Comparative study of survival signal withdrawal- and 4-hydroxynonenal-induced cell death in cerebellar granule cells.

Abstract

The lipid peroxidation product, 4-hydroxynonenal (HNE), has been shown to induce apoptosis in PC12 cells and hippocampal neurons. We compared the degree of cell death induced by survival signal withdrawal (K+ and serum deprivation) with that induced by HNE, and investigated whether agents that block survival signal withdrawal-induced apoptosis could also prevent HNE-induced cell death in cultured cerebellar granule cells.

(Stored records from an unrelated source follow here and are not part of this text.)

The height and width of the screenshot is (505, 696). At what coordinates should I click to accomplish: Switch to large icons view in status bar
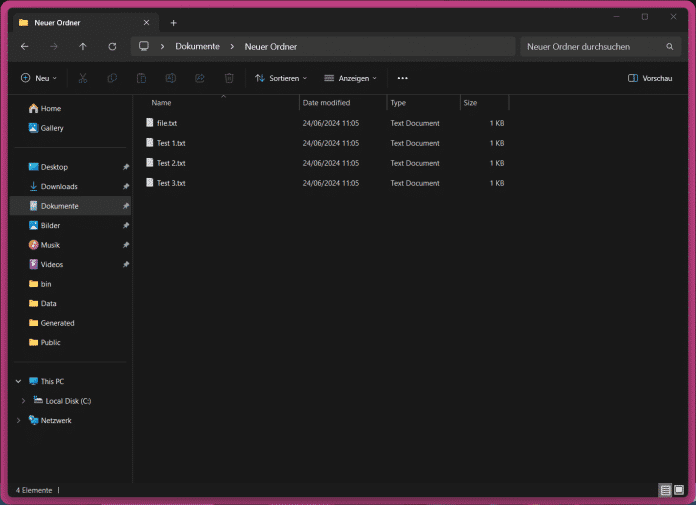(x=680, y=490)
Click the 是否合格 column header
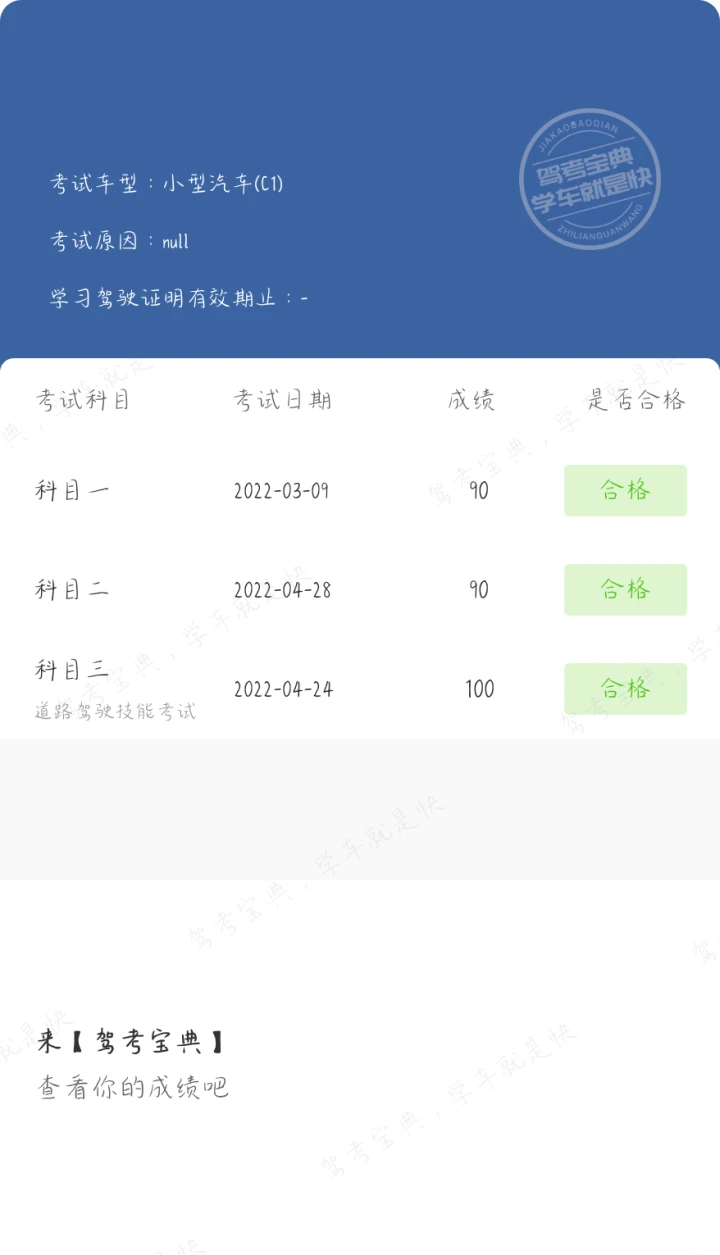The height and width of the screenshot is (1255, 720). point(636,401)
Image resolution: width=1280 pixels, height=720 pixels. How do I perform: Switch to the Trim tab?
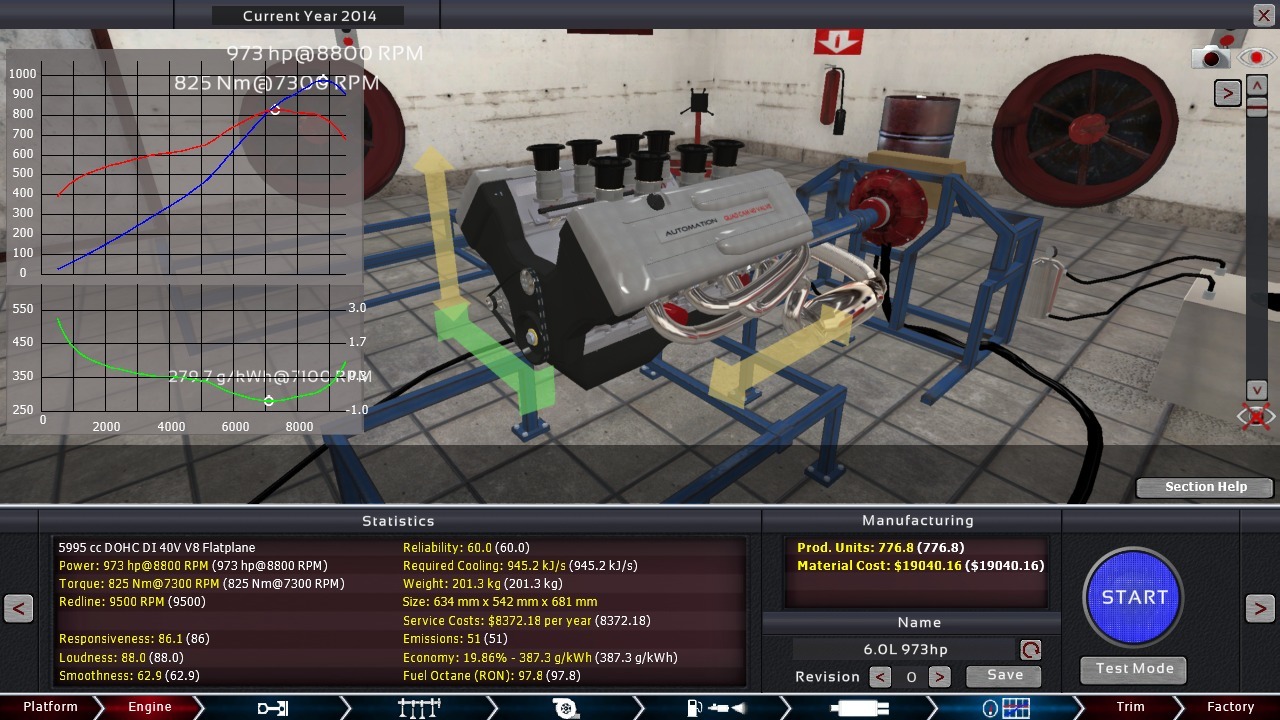click(1130, 707)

Cell death induced by K+ and serum deprivation was inhibited by cycloheximide, a CPP 32-like protease inhibitor (Ac-DEVD-CHO) and a pituitary adenylate cyclase-activating polypeptide (PACAP)-38. In addition, nuclear cyclic AMP responsive element (CRE)- and activator protein 1 (AP-1) DNA-binding activities were increased 2 h after K+ and serum withdrawal, and these increases were inhibited by cycloheximide, Ac-DEVD-CHO and PACAP 38. Although these agents also blocked HNE-induced cell death, consistent with their efficacy in preventing survival signal withdrawal-induced cells death, CRE and AP-1 DNA-binding activities were decreased in a time-dependent manner during HNE-induced cell death. These results suggest that mechanistic differences exist between apoptosis induced by HNE and that induced by withdrawal of survival signals in cerebellar granule neurons.